The second most portable implementation of atomics are the GCC intrinsics, which have already been mentioned. I find that they are fully supported by GCC, Clang, Intel, and IBM compilers, and - as of the last time I checked - partially supported by the Cray compilers.
One clear advantage of C11 atomics - in addition to the whole ISO standard thing - is that they support a more precise memory consistency prescription. The GCC atomics imply a full memory barrier as far as I know.
If you want to do something like this for interthread or interprocess communication, then you need to have more than just an atomic read/write guarantee. In your example, it appears that you want the values written to indicate that some work is in progress and/or has been completed. You will need to do several things, not all of which are portable, to ensure that the compiler has done things in the order you want them done (the volatile keyword may help to a certain extent) and that memory is consistent. Modern processors and caches can perform work out of order unbeknownst to the compiler, so you really need some platform support (ie., locks or platform-specific interlocked APIs) to do what it appears you want to do.
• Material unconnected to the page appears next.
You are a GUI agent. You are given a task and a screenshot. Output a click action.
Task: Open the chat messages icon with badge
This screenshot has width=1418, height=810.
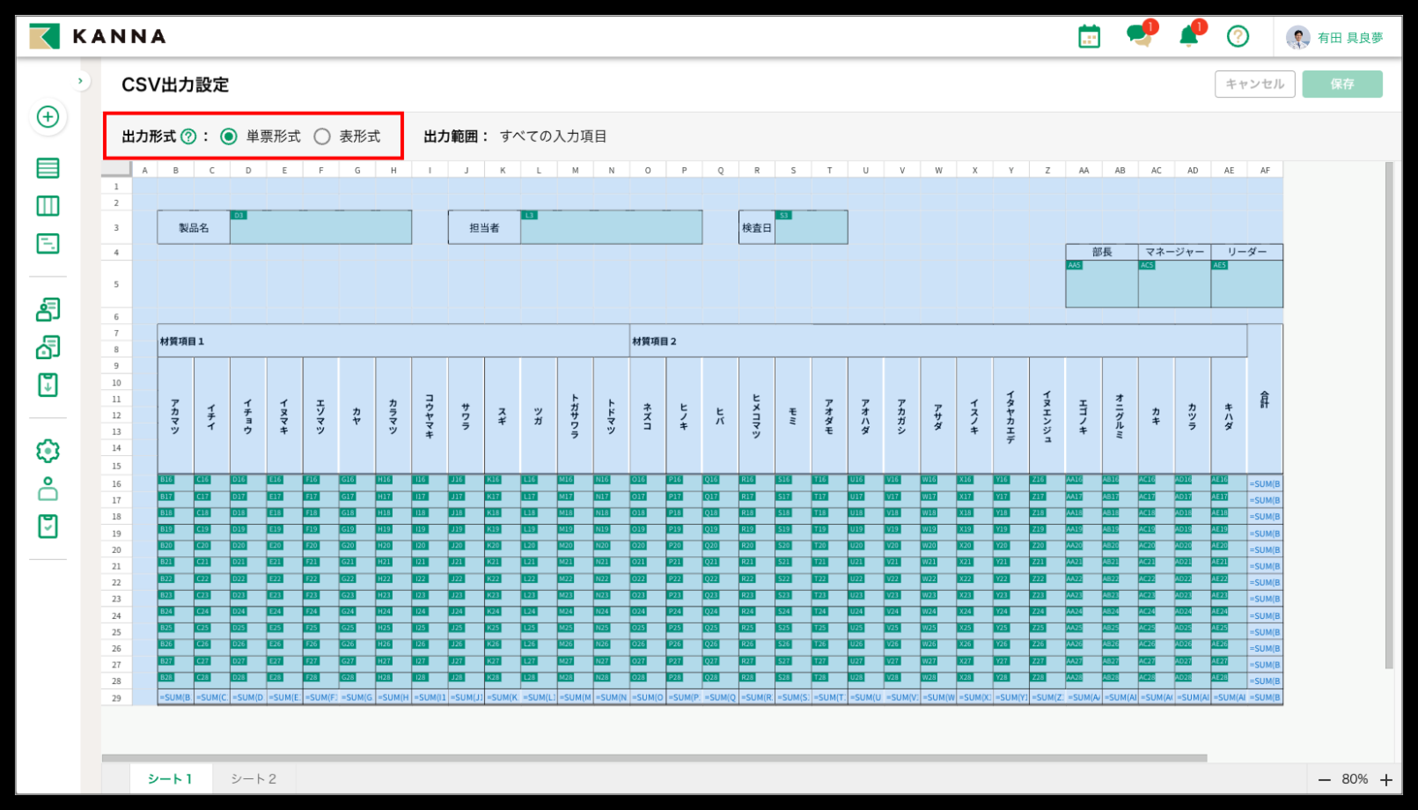tap(1140, 36)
"Memory fence" or "memory barrier" are terms you may want to research.
GCC has intrinsics for atomic operations; I suspect you can do similar with other compilers, too. Never rely on the compiler for atomic operations; optimization will almost certainly run the risk of making even obviously atomic operations into non-atomic ones unless you explicitly tell the compiler not to do so.